Menores prostituem-se para atravessar fronteira entre Itália e França

Denúncia foi feita pela organização Save the Children Itália que garante que as raparigas migrantes estão desesperadas

Se não tiverem os 50 a 150 dólares que os traficantes estão a exigir para as ajudar a atravessar a fronteira entre Itália e a França, muitas das menores vindos sobretudo da África subsariana, estão a prostituir-se para conseguirem o seu objetivo. A denúncia surge num relatório da Save the Children Itália.

"Foi a minha mãe a decidir que devia partir para a Alemanha, na Europa. Eu nem sabia o que era isso da Europa", relata uma das vítimas no relatório. Sob coberto do anonimato, a rapariga conta como aceitou juntar-se à tia na Alemanha para ajudar a família a ultrapassar as dificuldades económicas.

Da Nigéria conseguiu chegar à Líbia, acompanhada por um vizinho. Mas em Sabha acabaram ambos detidos. E só passados três meses, quando a tia mandou dinheiro é que conseguiu sair. O vizinho, nunca mais o viu.

Levada para uma casa de transição, ali passou mais cinco meses, com os traficantes que levam migrantes até à Europa a sugerir-lhe que se prostituísse para arranjar o dinheiro para a levarem a ela também. Resistiu o mais que conseguiu, mas acabou por vender serviços sexuais durante oito meses até que a trouxeram para Itália.

Passou um mês em Lampedusa. Mas a tia começou a pressionar para que se juntasse a ela na Alemanha, lembrando que gastara muito dinheiro com ela. Sentiu-se "uma ingrata". E depois de uma conversa com a tia, um dos funcionários do centro de acolhimento aceitou levá-la, a ela e a duas outras raparigas, até à fronteira com a França.

Mas, sem documentos, não conseguiu apanhar o comboio para a Alemanha. O homem que a levou ali ofereceu-se para lhe dar abrigo em troca de favores sexuais. Ali passou duas semanas, antes de a tia, que vivera 15 anos em Itália, conseguir contactar uma amiga que acabou por a ajudar. Inserida numa família de acolhimento, recebeu a ajuda da Save the Children, voltando a estudar, num curso profissional. De início não gostou, mas hoje já pensa mesmo em viver sozinha.

Desespero e favores sexuais

Esta é apenas uma das histórias contadas no relatório da Save the Children Itália. Segundo a mesma, muitas destas crianças estão desesperadas e estão dispostas a trocar sexo por alimentos e abrigo e desde o início do ano garante ter registado um aumento dos casos de prostituição de menores migrantes.
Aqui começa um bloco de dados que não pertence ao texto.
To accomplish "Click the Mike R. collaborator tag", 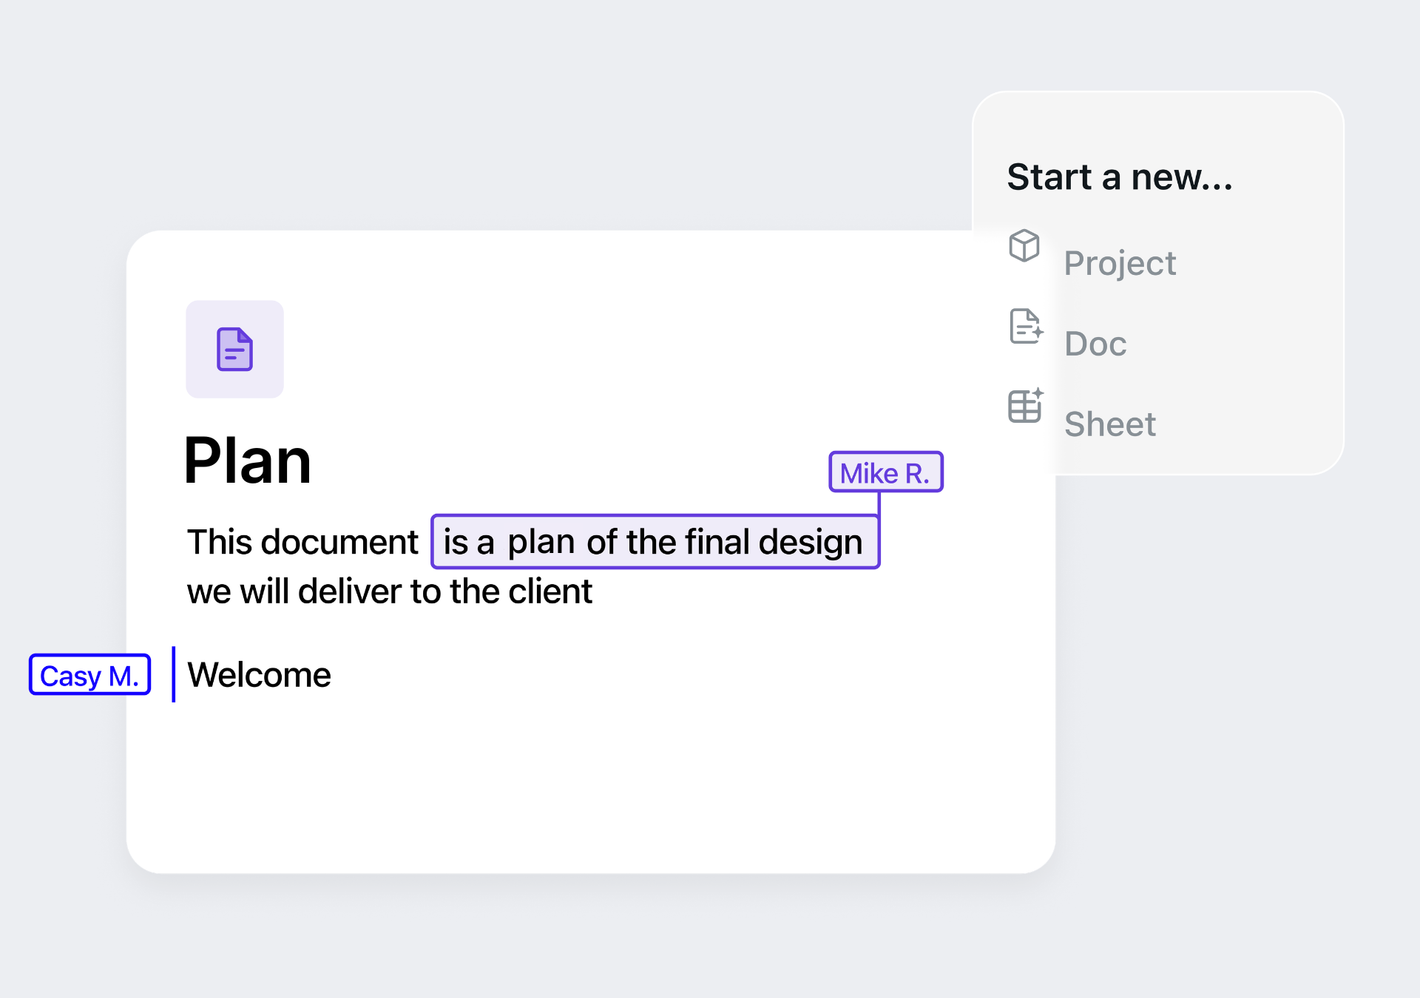I will (885, 473).
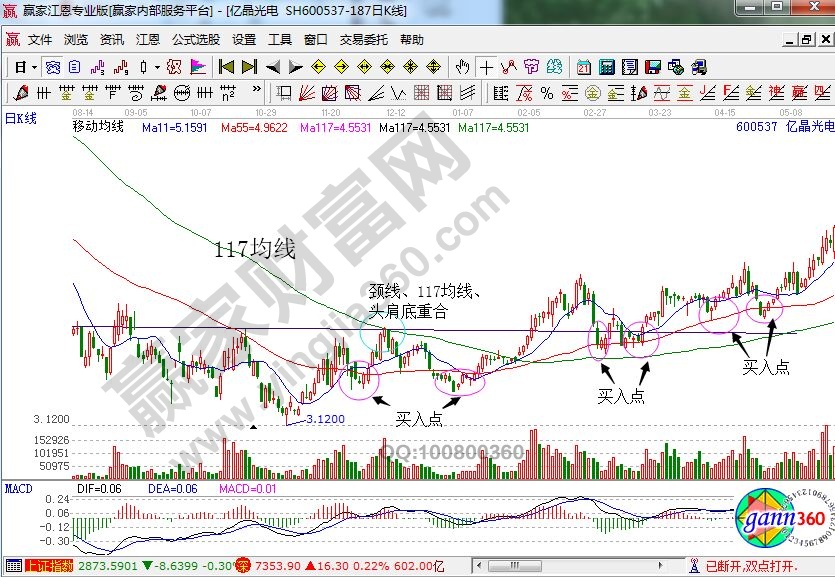This screenshot has height=577, width=835.
Task: Expand the candlestick style dropdown arrow
Action: click(157, 67)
"São sobretudo raparigas muito jovens e de alto risco, que se encontram entre o fluxo de migrantes que chegam a Itália sem família" e que se vão acumulando na fronteira Norte do país, tentando por todos os meios atravessar para França, afirma Raffaela Milano, a diretora da Save the Children Itália no relatório. O objetivo destas menores é reunirem-se com os familiares já se encontram nos países do Norte da Europa.
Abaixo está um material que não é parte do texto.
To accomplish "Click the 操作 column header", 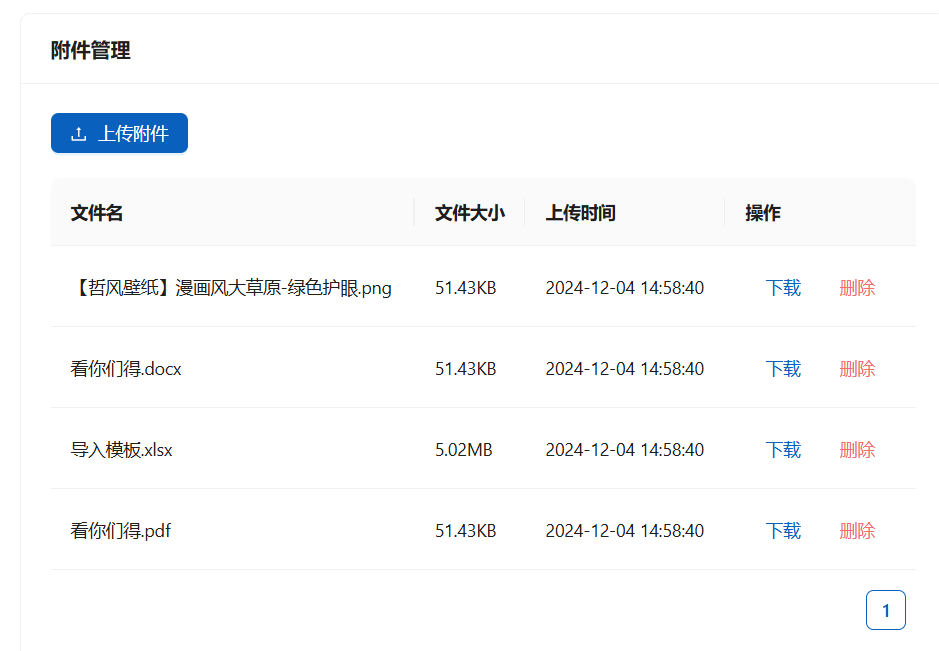I will (763, 213).
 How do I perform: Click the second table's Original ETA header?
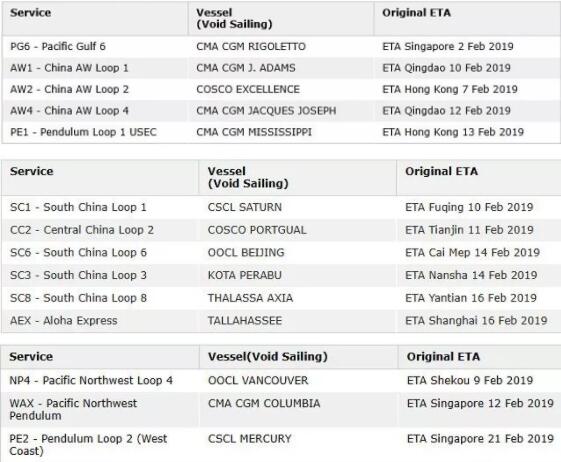tap(442, 171)
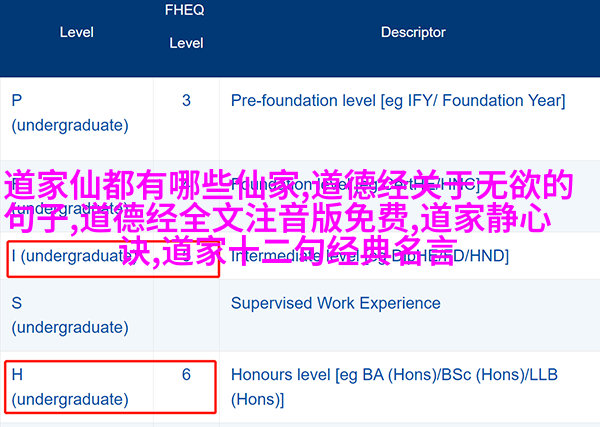Click the Level column header
Viewport: 600px width, 427px height.
point(77,32)
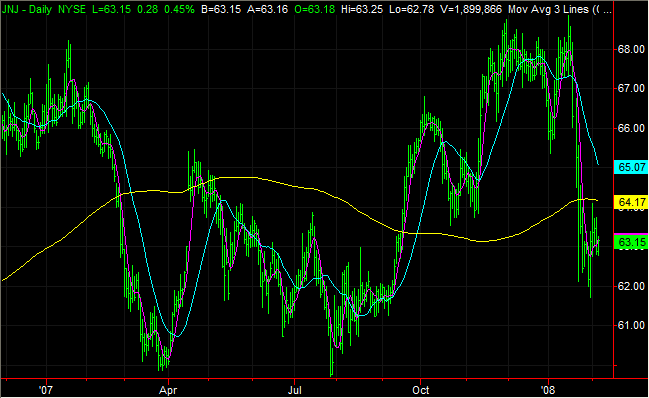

"São sobretudo raparigas muito jovens e de alto risco, que se encontram entre o fluxo de migrantes que chegam a Itália sem família"
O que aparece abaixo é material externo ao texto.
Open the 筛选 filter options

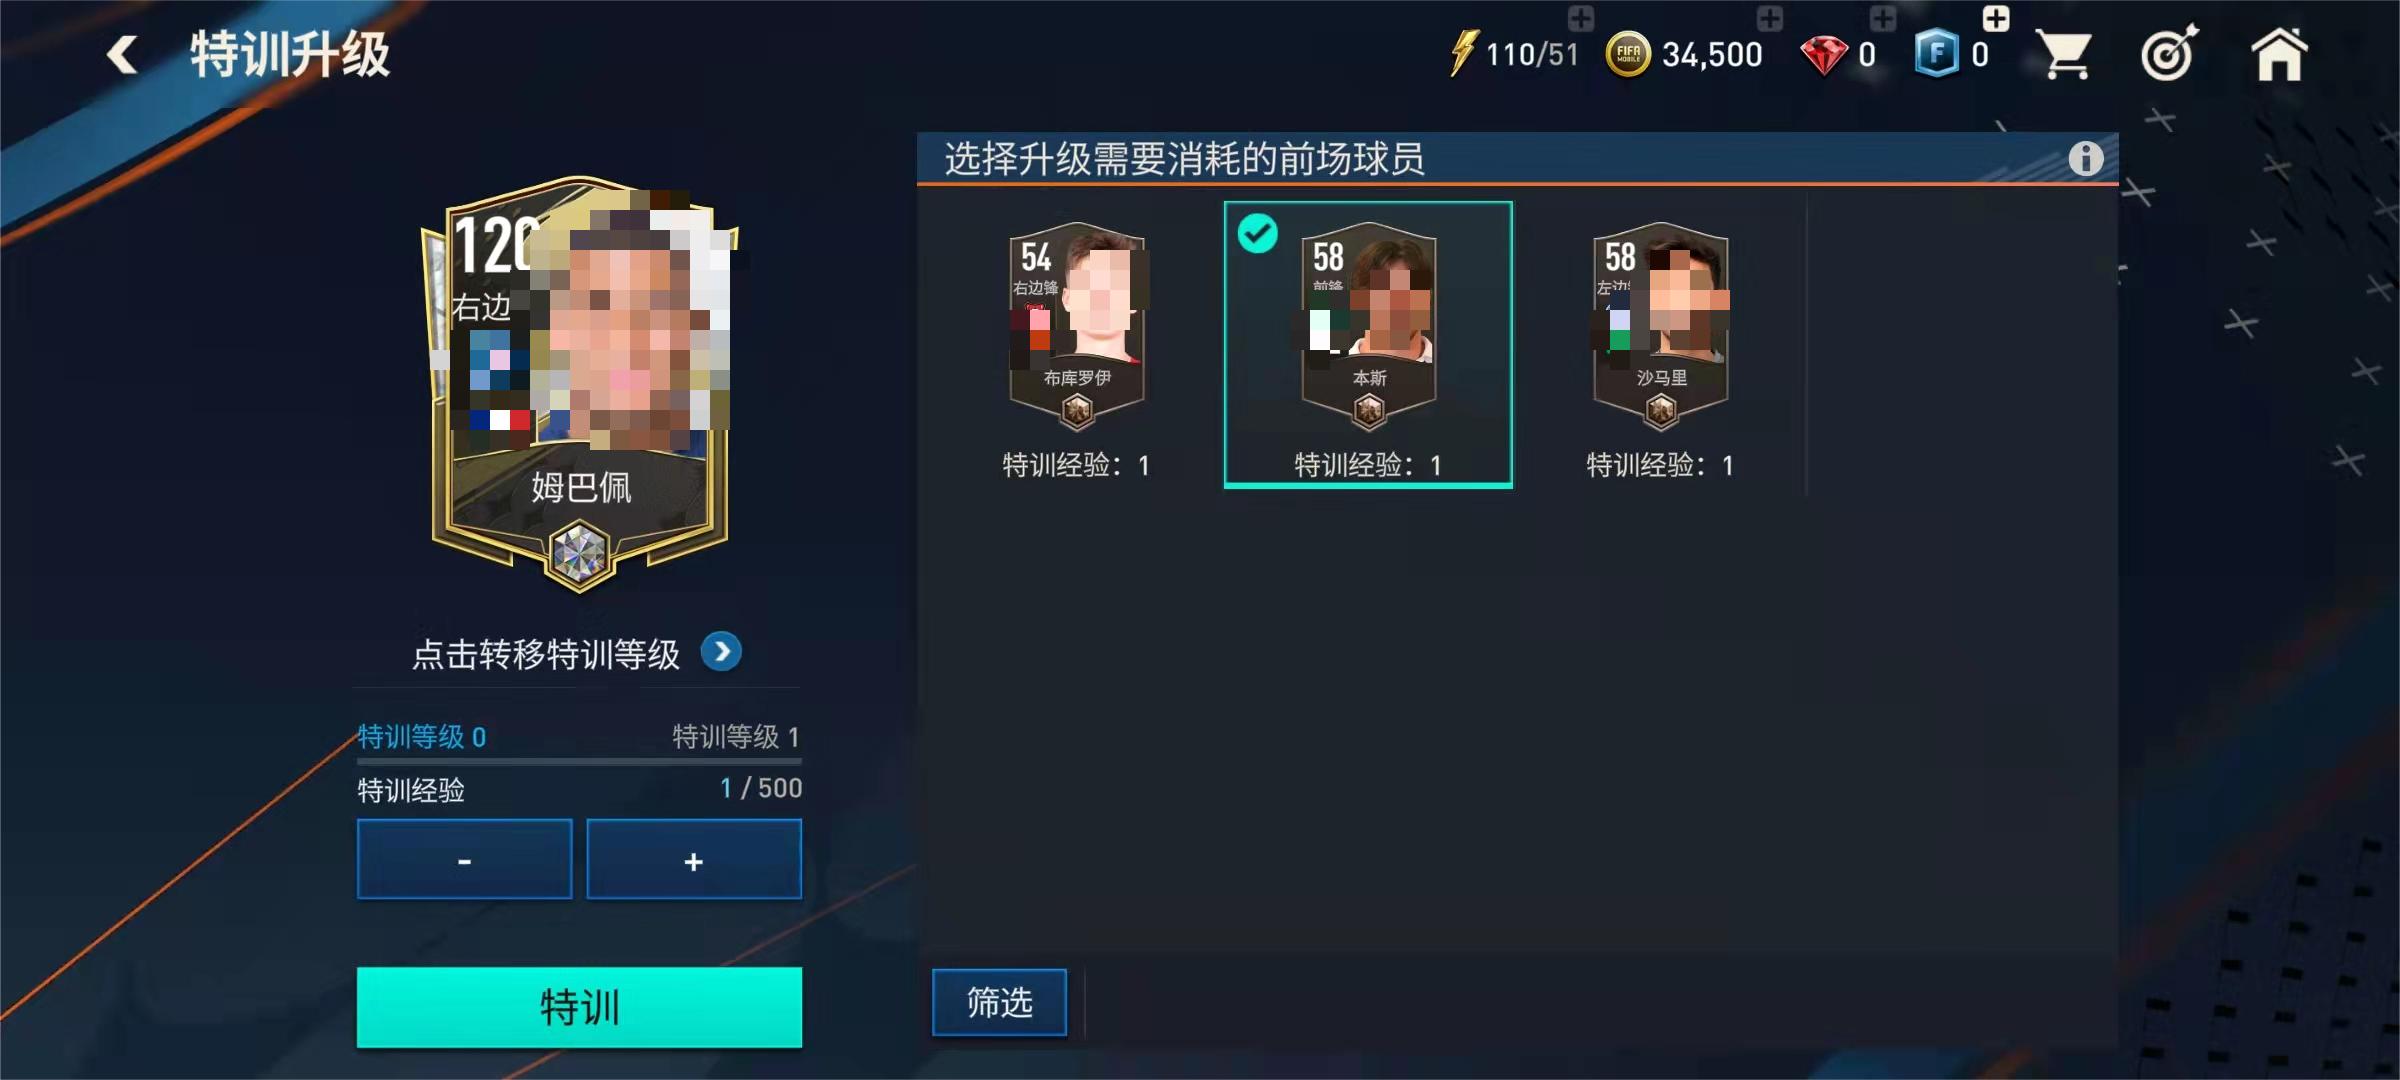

Raffaela Milano garante que estas jovens estão "muito expostas ao risco de abusos e exploração sexual", acabando por viver em situações de "grande degradação".

A situação em Ventimiglia

A situação na cidade fronteiriça de Ventimiglia, ponto de passagem de muitos migrantes vindos da África subsariana, agravou-se após o encerramento de um campo de refugiados junto ao rio Roya em abril. Desde então, muitas crianças acabaram a viver nas ruas em situações "degradantes promíscuas e perigosas", sublinha o relatório.

A 31 de maio, as autoridades italianas perderam o rasto a 4570 menores que entretanto deixaram as estruturas de acolhimento postas à disposição dos migrantes. Na maioria trata-se de jovens eritreus, somalis, afegãos e tunisinos.